En effet, nous devons aborder la toxicomanie d’abord comme un problème de santé, et non pas une affaire criminelle, et ensuite comme un problème de santé qui affecte principalement des groupes de la population déjà marginalisés, économiquement ou socialement.

Des décennies  de guerre contre la drogue n’ont pas permis de réduire l’offre et la demande de substances qui, dans une certaine mesure, sont arbitrairement considérées comme illégales. Nous avons rapidement compris cela avec les vaines interdictions de l’alcool et, de plus en plus, nous semblons nous en accommoder avec la marijuana. De plus, nous savons que nous pouvons « dénormaliser » des substances nocives, comme nous l’avons fait avec le tabac.

En 2001, le Portugal a décriminalisé la possession de toute drogue pour usage personnel. La consommation de drogues et la toxicomanie (qui ne sont pas la même chose) sont des questions de santé publique, affirmait-on, et non pas une affaire criminelle. Ils ont ainsi libéré des ressources du côté de la justice pénale pour les réaffecter à des activités criminelles plus importantes. Cette décriminalisation a également permis d’intégrer plus efficacement les méthodes de réduction des méfaits dans les messages préventifs.

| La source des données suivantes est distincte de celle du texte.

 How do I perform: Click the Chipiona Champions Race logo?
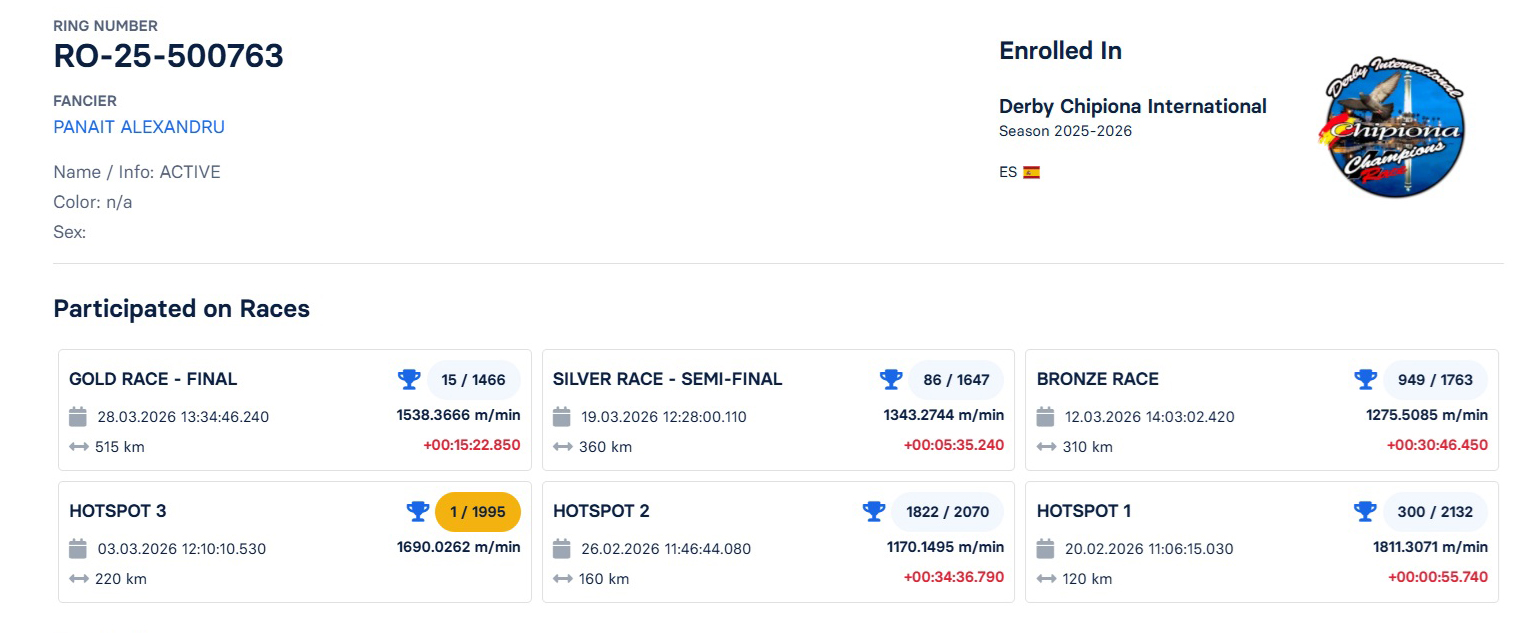tap(1391, 127)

Le Portugal connaît en moyenne trois décès par surdose pour un million d’habitants chaque année. La moyenne de l’Union européenne est de 17,3 et celle du Royaume-Uni est de 44,6. Au Canada, on a dénombré 2458 décès liés aux opioïdes au cours de la dernière année.

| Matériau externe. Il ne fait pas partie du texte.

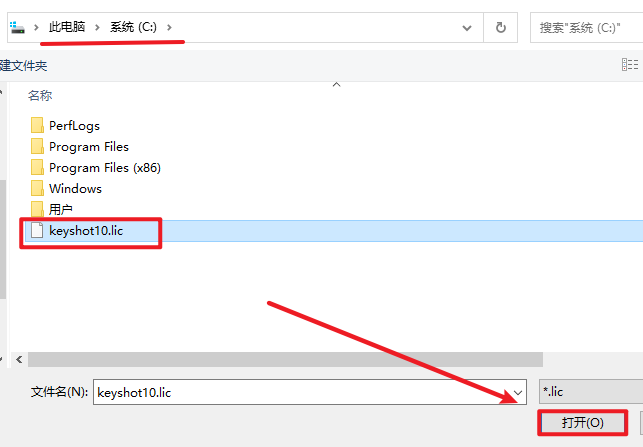
Task: Click into the 文件名 input field
Action: (x=300, y=393)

Aussi inhabituel que cela puisse paraître et même si nous voulons nous en tenir à l’idée que « les drogues sont mauvaises » et qu’il suffit « de dire non », il est temps d’innover. Le système de justice pénale n’est pas un lieu pour traiter la toxicomanie. Il s’agit d’un problème social et économique qui exige plus qu’une série d’interventions de santé publique et de services de traitement basés sur les efforts de sensibilisation à l’échelle locale.

Avec l’ampleur que prend la crise des opioïdes qui atteint la classe moyenne et les jeunes consommateurs de drogues occasionnels, on rate plusieurs cibles.  Les programmes de distribution de Naloxone par les pairs, destinés aux consommateurs de drogues chroniques vivant dans la rue, ont peu de chances d’atteindre les quartiers des banlieues.  Les stratégies visant à réduire les méfaits de la consommation de drogues sans criminaliser les consommateurs doivent d’abord être intégrées dans une réforme plus large de la politique sociale et de la santé.

Nous sommes conscients que cela appelle un changement majeur de politique et une autre façon d’aborder la toxicomanie. Mais comme le fentanyl continue ses méfaits et cause de plus en plus de décès, nous ne pouvons pas continuer à prétendre que cette crise est sur le point d’être résolues, alors que tout indique le contraire. La preuve est solide. Nous devons changer notre façon de voir les choses.

 

Gabriela Novotna et Tom McIntosh sont des conseillers experts auprès du site EvidenceNetwork.ca et chercheurs à l’unité de recherche sur la santé et l’évaluation des populations de la Saskatchewan de l’Université de Regina.